My opinion of the cause of the crises was that Alan Greenspan had a different view of the duties of the Federal Reserve Chairman than did Brooksley Born who, upon realizing that there was no regulation or even oversight of the trillion dollar derivatives business complained to her superiors and alerted them to the potential disaster and was promptly separated from her office. Greenspan supposedly told her that he assumed that she believed that there should be laws against fraud in the banking industry and he did not.
The interview with Mishkin, an economics professor, was upsetting to me. His report on deregulation, commissioned by the big Icelandic banks, was entitled “Financial stability in Iceland”.
After the Icelandic banking system collapsed, Mishkin, changed the title of his report on his resume to “Financial Instability in Iceland”.
When this was pointed out to him, he claimed it was a typo.
Like all of you, I’ve studied elementary economics in high school but I haven’t studied any more of it since then because I always had the opinion that economic theory is closer to voodoo (and I don’t mean that in a complimentary way) than any other science. In fact, to call it a science is kind of a joke. You can use economic theory to critique any economic system as ‘good’ or ‘bad’, depending on what you focus on.
I think some of the comments on the article did a better of job of criticizing it than I ever could. It wasn’t too clear on what the movie got “wrong”. Is the article trying to say “the high priests of money-handling have reasons they want to get it right but the whims of the economy are hard to divine so it was an honest mistake”? If so, I’m not sure we watched the same movie because incentives are fairly thoroughly discussed I thought, or rather the distinct lack of disincentives to take massive, reckless risks in a deregulated market.

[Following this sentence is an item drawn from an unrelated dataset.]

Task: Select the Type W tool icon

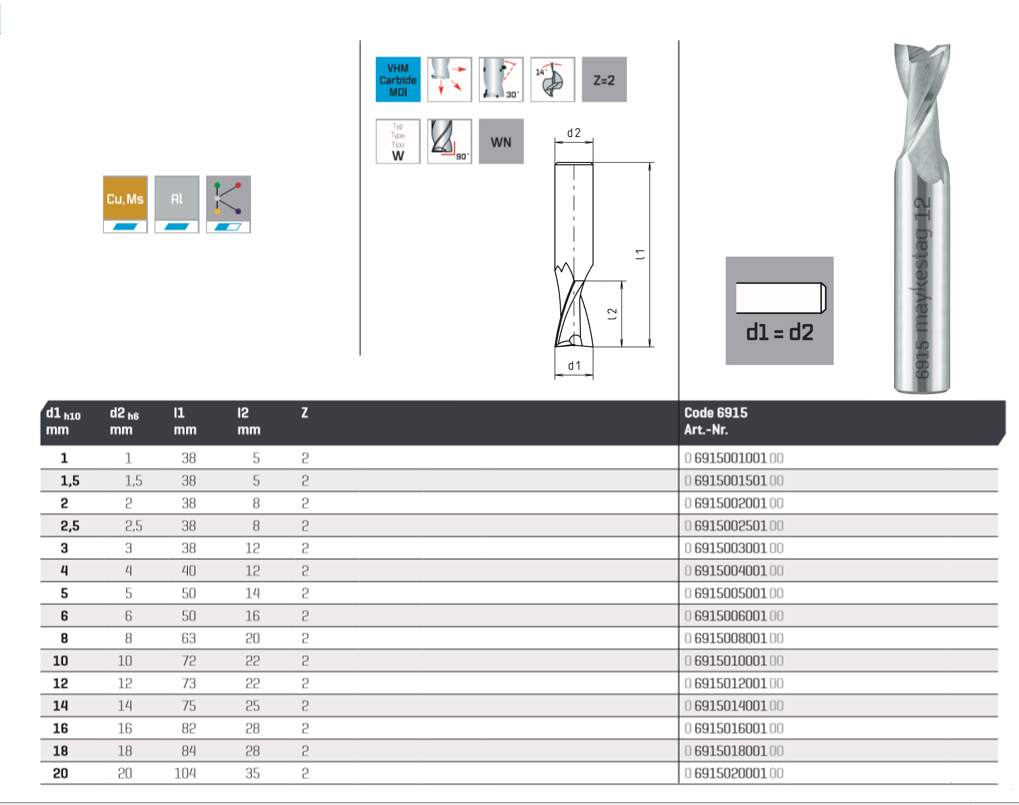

If there was a conspiracy theory in there, I’m not sure what it would it be. A bad system that’s being supported by the ones who seek to most benefit from it? Isn’t that like a recurring theme in history?
Admittedly it’s more subtle and not as overt because there so many mechanisms are in place for checks and balances but no system is perfect and it seems a powerful group with an agenda can exert more influence than they should be able to.